Locality-Sensitive Hashing for Image Deduplication
A few months ago, I had a big image dataset of around 90.000 small images (less than 100x100 pixels) that I wanted to train an image classifier with. Unfortunately, there were a lot of duplicate and near-duplicate images in the set, which showed to have an effect on the trained classifier, making it overfit to certain images that appeared more often than others.
To counteract this effect, I researched on how to do image deduplication and soon came across fingerprinting and locality-sensitive hashing. The posts and articles I found were mainly concerned with the deduplication of text documents, which is why I want to summarize the insights I gained by applying these concepts to images in this post.
Fingerprinting the images
Fingerprinting is concerned with calculating a hash value for each image.

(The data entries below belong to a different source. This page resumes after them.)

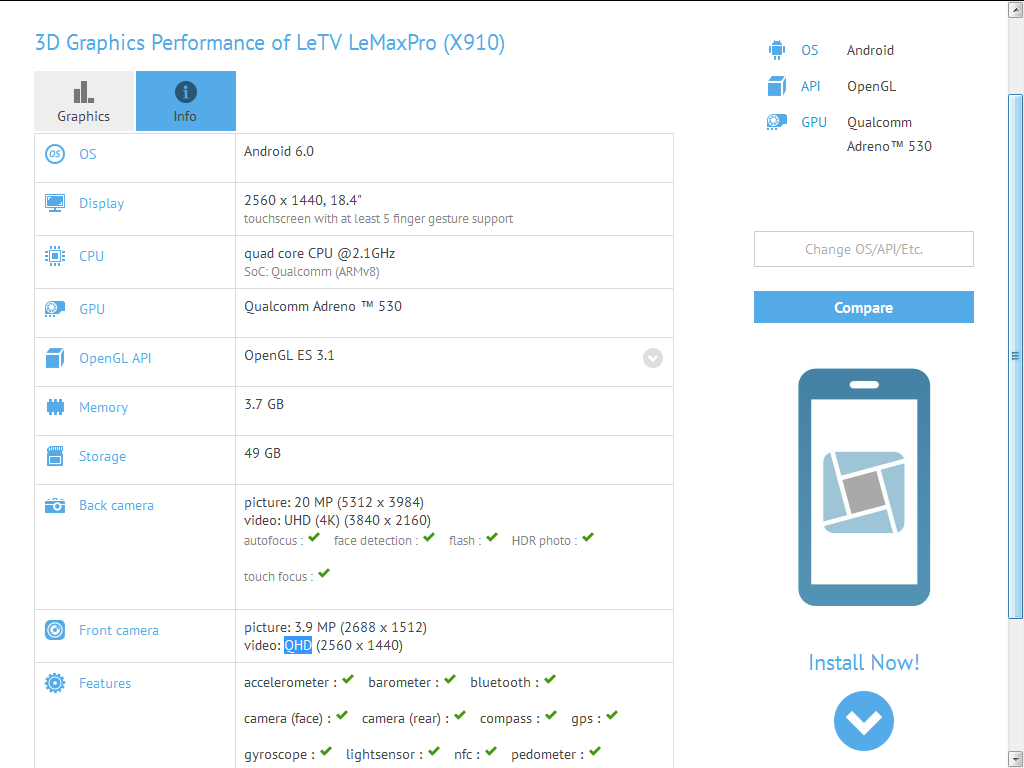Viewport: 1024px width, 768px height.
Task: Click the bluetooth green checkmark
Action: click(550, 680)
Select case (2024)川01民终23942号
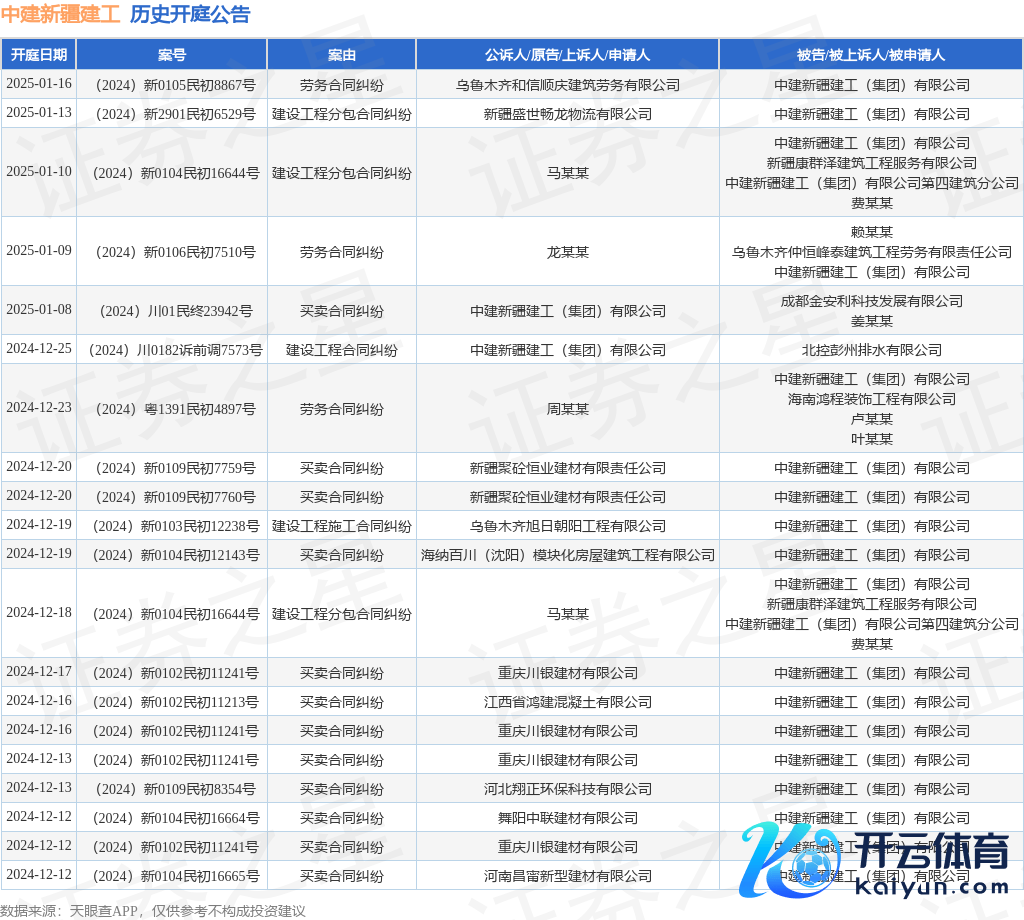The width and height of the screenshot is (1024, 920). coord(172,311)
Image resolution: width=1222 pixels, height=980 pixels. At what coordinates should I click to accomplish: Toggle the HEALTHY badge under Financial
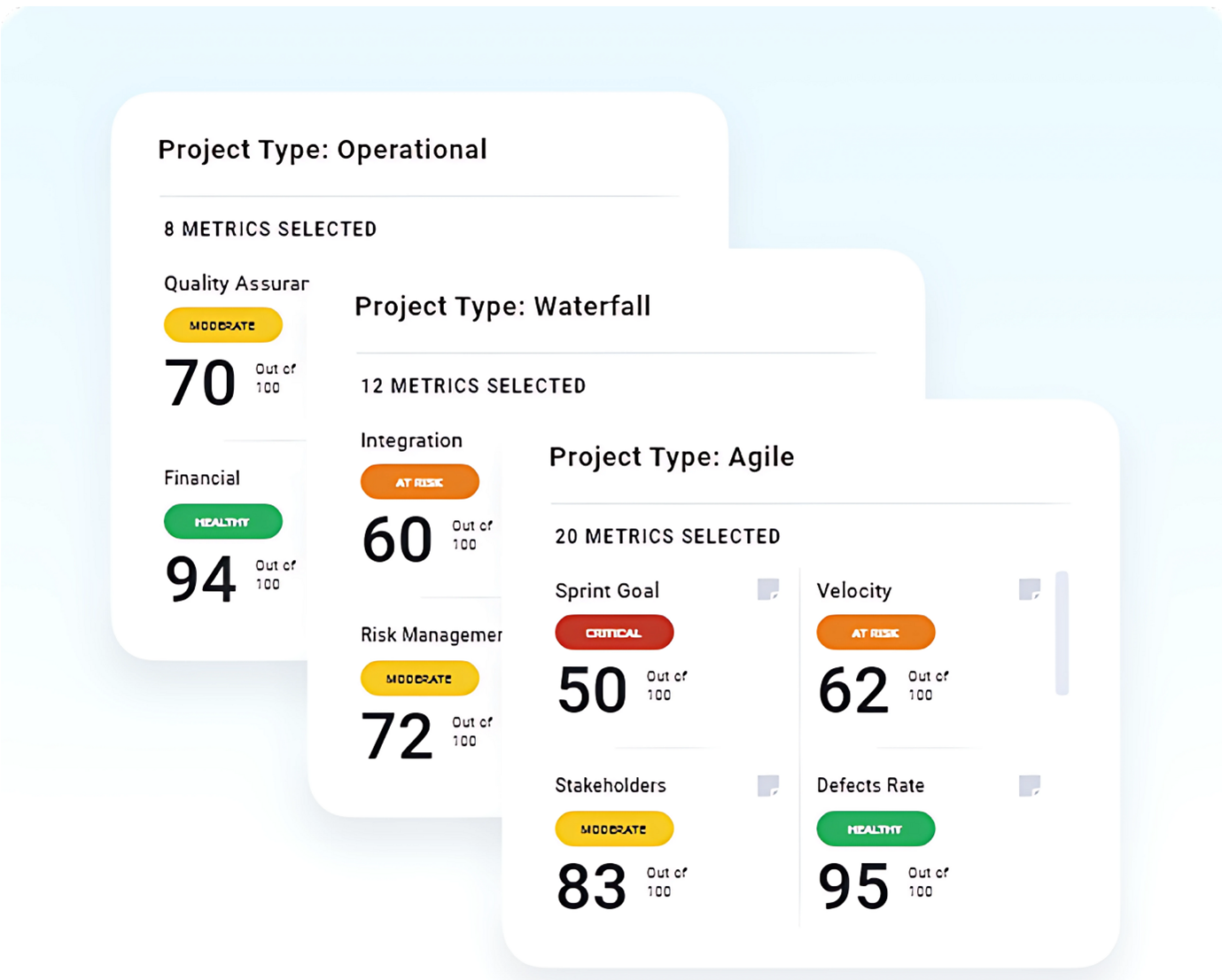222,521
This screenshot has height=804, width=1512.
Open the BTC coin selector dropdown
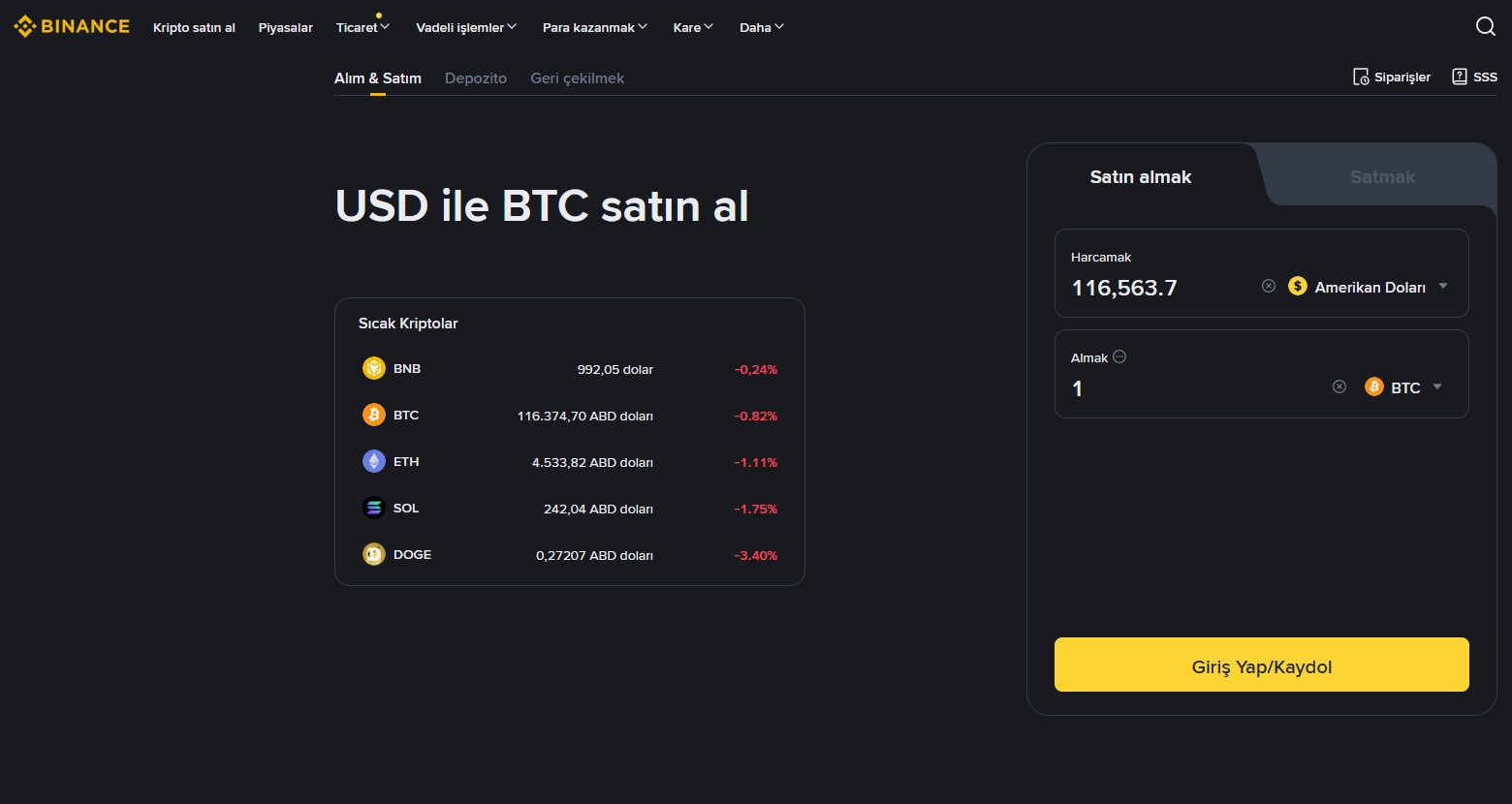tap(1437, 387)
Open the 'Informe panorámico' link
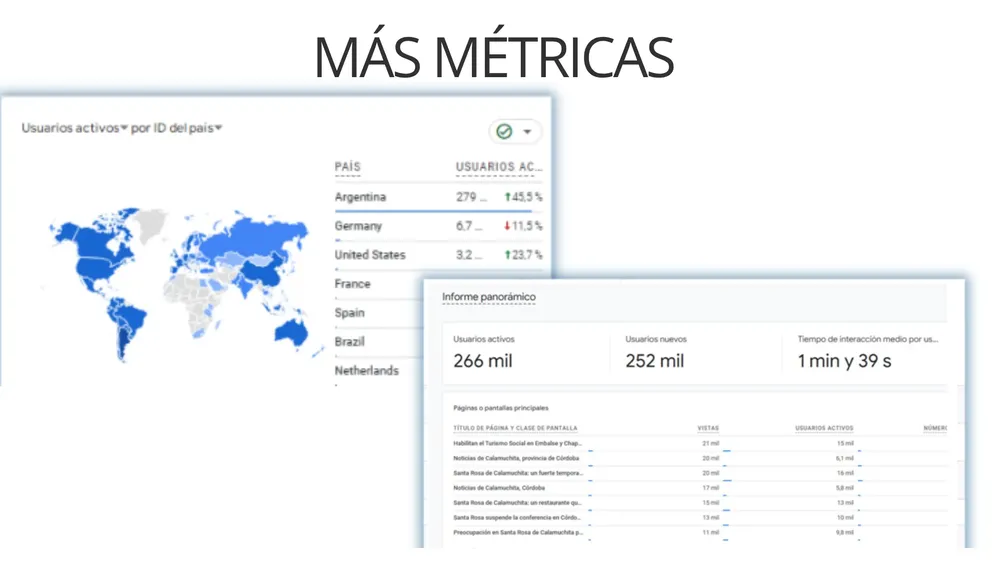This screenshot has height=563, width=1000. (x=489, y=297)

However, for the use case of finding duplicate images we need to use a perceptual hash function (in contrast to a cryptographic hash function). A function that is commonly used in this context is the difference hash (dHash). Given an image and the desired size of the hash, the dHash can easily be calculated in a few lines of Python:
def dhash(image, k=8):
gray = cv2.cvtColor(image, cv2.COLOR_RGB2GRAY)
resized = cv2.resize(gray, (k + 1, k))
diff = resized[:, 1:] > resized[:, :-1]
return np.array([1 if i else 0 for i in diff.flatten()])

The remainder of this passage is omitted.